───── Supplied material ─────
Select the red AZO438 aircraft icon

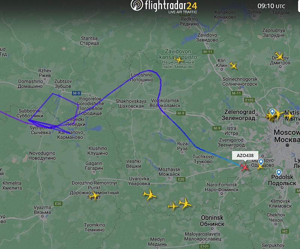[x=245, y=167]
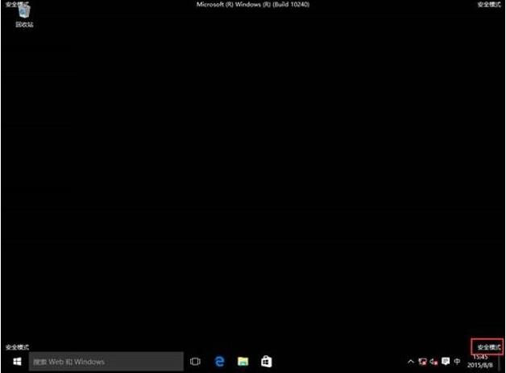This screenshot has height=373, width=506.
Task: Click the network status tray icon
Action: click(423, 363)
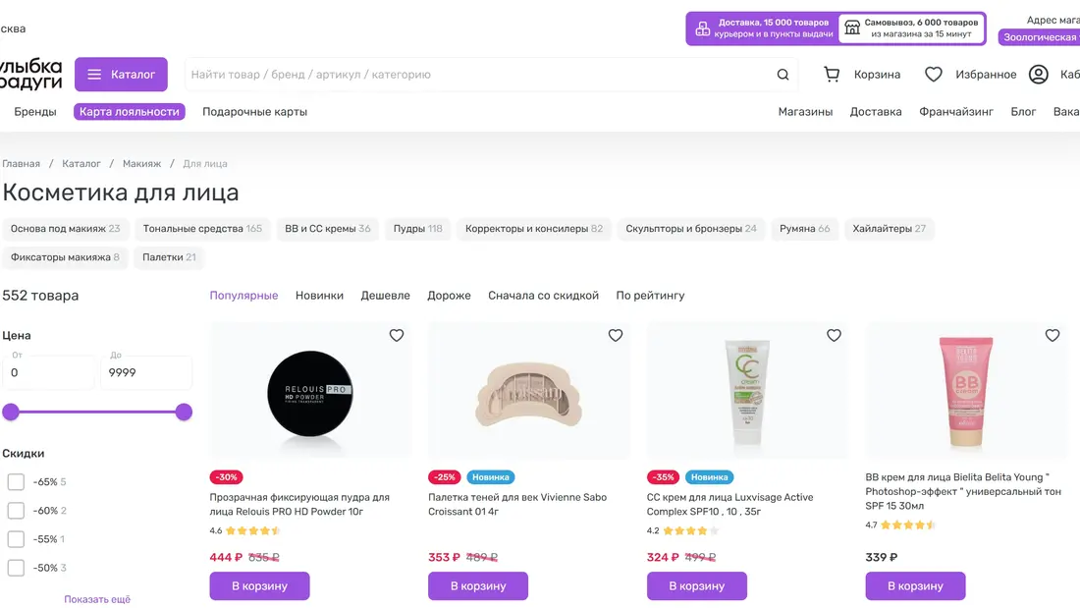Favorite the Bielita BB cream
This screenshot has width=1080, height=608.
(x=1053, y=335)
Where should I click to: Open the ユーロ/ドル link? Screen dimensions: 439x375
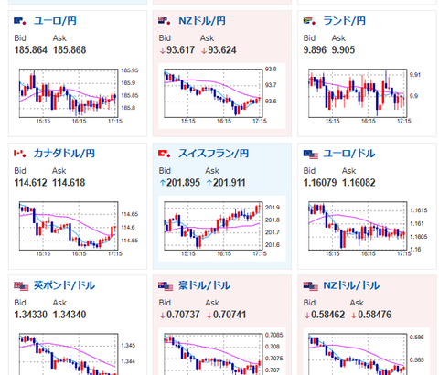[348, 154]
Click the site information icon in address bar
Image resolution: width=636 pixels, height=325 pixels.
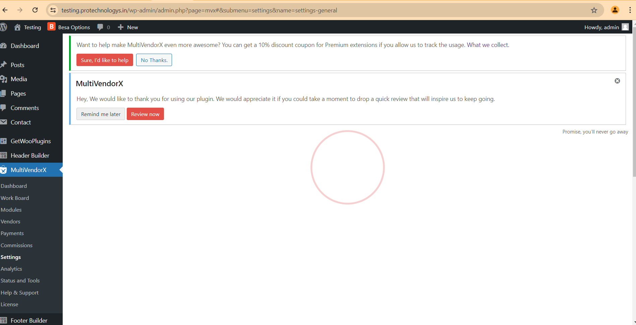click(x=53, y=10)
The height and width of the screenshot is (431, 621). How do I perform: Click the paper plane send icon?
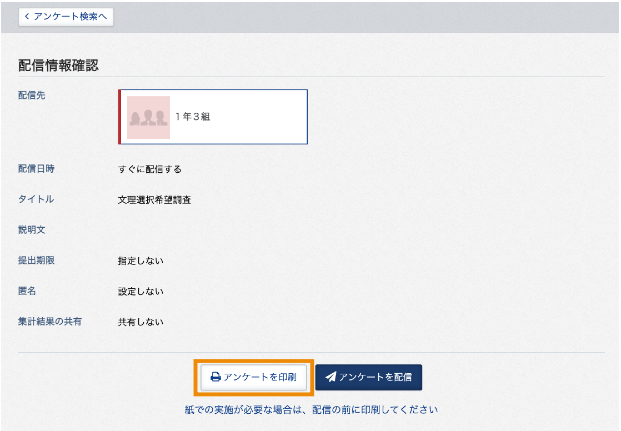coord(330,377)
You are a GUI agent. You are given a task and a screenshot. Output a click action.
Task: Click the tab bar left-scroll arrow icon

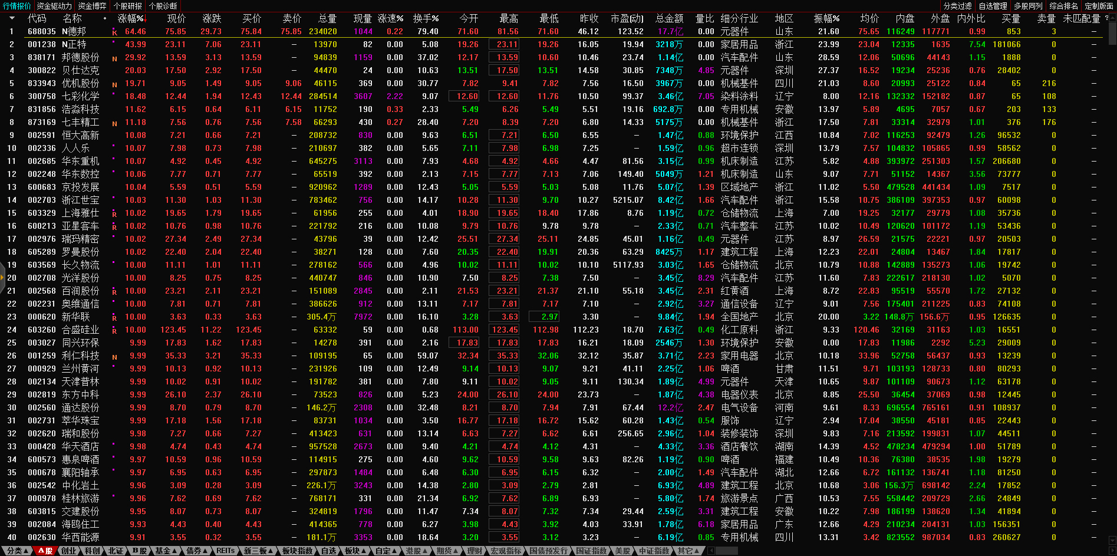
─────
Exercise requirements: Output the data verbatim, images excluded.

Output below:
Select the red AZO438 aircraft icon

[x=245, y=167]
This screenshot has height=373, width=506.
Task: Click the network status tray icon
Action: click(423, 363)
Favorite the Bielita BB cream
This screenshot has width=1080, height=608.
(x=1053, y=335)
Where should I click to: Open the ユーロ/ドル link? Screen dimensions: 439x375
[348, 154]
Click the site information icon in address bar
Image resolution: width=636 pixels, height=325 pixels.
click(x=53, y=10)
The height and width of the screenshot is (431, 621). How do I perform: Click the paper plane send icon?
coord(330,377)
You are a GUI agent. You are given a task and a screenshot. Output a click action.
Task: Click the tab bar left-scroll arrow icon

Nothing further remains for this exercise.